Online postings are mostly anonymous and they are self-regulated. The posters react to the content, to the author, and to the other posters. There is a give and take that can go on for hours or days. Pretty much anything goes, yet it is still a kind of community.

Dan Reaume took on religion with his My Turn on Dec. 30, and Judy Shuler's Dec. 31 My Turn asks "As capital creeps away, where's the outrage?" A year ago, those two topics would have been good for at least a week's worth of letters to the editor. They may show up yet, but the trend is headed the other way.

If readers went online on Dec. 30 , they would have found more than 100 postings by 28 people discussing Dan Reaume's My Turn.

If Judy Shuler checked out the space below her My Turn on Dec. 31, she would have read more than 60 postings on the topic of capital creep and plenty of outrage. Most of them wouldn't make it past the editor, but that is irrelevant.
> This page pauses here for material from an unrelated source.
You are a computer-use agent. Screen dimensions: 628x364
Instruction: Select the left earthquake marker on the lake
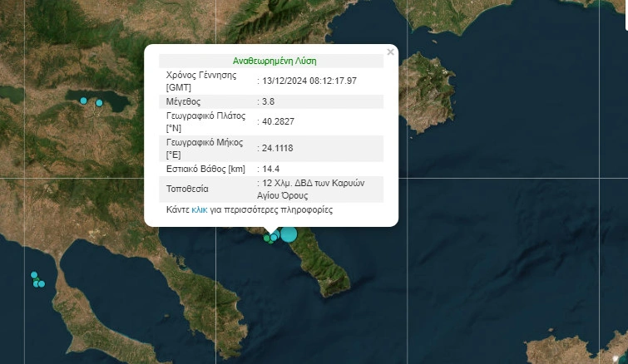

In the big city newspapers, there are still plenty of letters to the editor and they all have anonymous online posting, but it's different in a smaller city where people know each other. Has the online criticism scared people away from writing letters? Have the letter writers found online posting more satisfying? Do government employees feel safer posting anonymously? In public policy terms, are the online comments like the tree falling in the forest? Does that matter to the editor? Does it matter at all?

As a 20-year subscriber to the Juneau Empire and an avid newspaper fan, I believe that newspapers are crucial to a democracy and that letters to the editor are part of community building. I miss them.